Rhett Miller is the frontman for rock band Old 97’s, a solo singer-songwriter, an essayist and a podcaster.

And he’s also a father of two, which indirectly led to his newest gig of picture-book writer. “No More Poems! A Book In Verse That Just Gets Worse” (Little, Brown, $17.99) is a compendium of wry kid-friendly verses on everything from sibling strife to the irresistible lure of screens: “I used to go to Mom’s house/With a birthday cake/Now I simply text her/Don’t even have to bake.”

The book’s roots stretch back several years, to the bedtime routines for his now-teenagers.

“I would pull out Shel Silverstein, Roald Dahl and Edward Gorey and we would read each other poems,” explains Miller, who will be at BookPeople on Monday. “There was something so interactive and immersive about it. We would talk about the characters in the poems. … I watched them fall in love with the humor and the intelligence in them, especially the Shel Silverstein poems.”

Fast-forward a few years and Miller was on tour and missing his kids. The usual phone check-ins didn’t always result in the best conversations, so he hatched a plan.

“I knew if I got them on FaceTime I wouldn’t be able to hold their interest, but if I went out and brought them a new poem to look at … I could trick them into spending more time,” he said.

A routine was born.

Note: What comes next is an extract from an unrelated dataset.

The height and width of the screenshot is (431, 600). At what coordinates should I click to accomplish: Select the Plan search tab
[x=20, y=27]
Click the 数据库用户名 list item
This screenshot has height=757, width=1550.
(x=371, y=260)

He’d get up early, find a coffee shop and write a draft of a poem, which he’d then text to his kids. Post-school, they’d call in with their notes.

“Part of why it was so fun and so easy is that as I was doing it, I didn’t think of it as something that was going to become a commercial enterprise, which takes a lot of the pressure off,” he says. “I would say, ‘Let me have it, tell me what you really think.’”

They would, indeed. They liked when a poem assumed a certain level of intelligence and employed higher-level language. And they didn’t shy away from informing Miller, “No, Dad, this sucks.”

Indeed, Miller hasn’t escaped the universal challenge of seeming uncool to his kids. To wit, “Rock Star Dad,” written in the voice of Miller’s then-13-year-old son:

“One guy at the show/Got so worked up I thought he’d cry/I’m like are you kidding?/My dad’s such a boring guy/I guess I like his scrambled eggs/He gives a mean foot rub/But why must these fanatics/Pack themselves into the club?”

Expressive, energetic illustrations spring off the pages of “Poems,” created by Caldecott medalist and New York Times best-selling author and illustrator Dan Santat. The pairing had an unlikely beginning: Miller was listening to Sarah Enni’s “First Draft” podcast, which spotlights authors, and Santat was the guest.

“I thought, ‘This guy sounds so cool; he sounds like somebody I want to hang out with. I wonder if his stuff is any good?’” Miller’s editor indulged him with an ask of the much-celebrated Santat — who signed on to the project right away. Though they didn’t get to meet until after the proofs were complete, the two now tour together.

“I learned so much from the way he interacts with kids,” says Miller, who credits Santat with inspiring on-the-spot poem writing from audience contributions. “It’s so important to stress to the kids their own agency. Any one of them can do this. They can make art.”

And what do his in-home critics think of “Poems” now that it’s out in the world?

“Their voiced admiration is so grudging,” Miller jokes. “When the book came in and we’re sitting there with this hardback book and they both kind of let out this … noise: ‘Oh, my God, Dad, it’s real.’ I think that they had kind of always thought it was something we’d joke about, but it would never really happen.”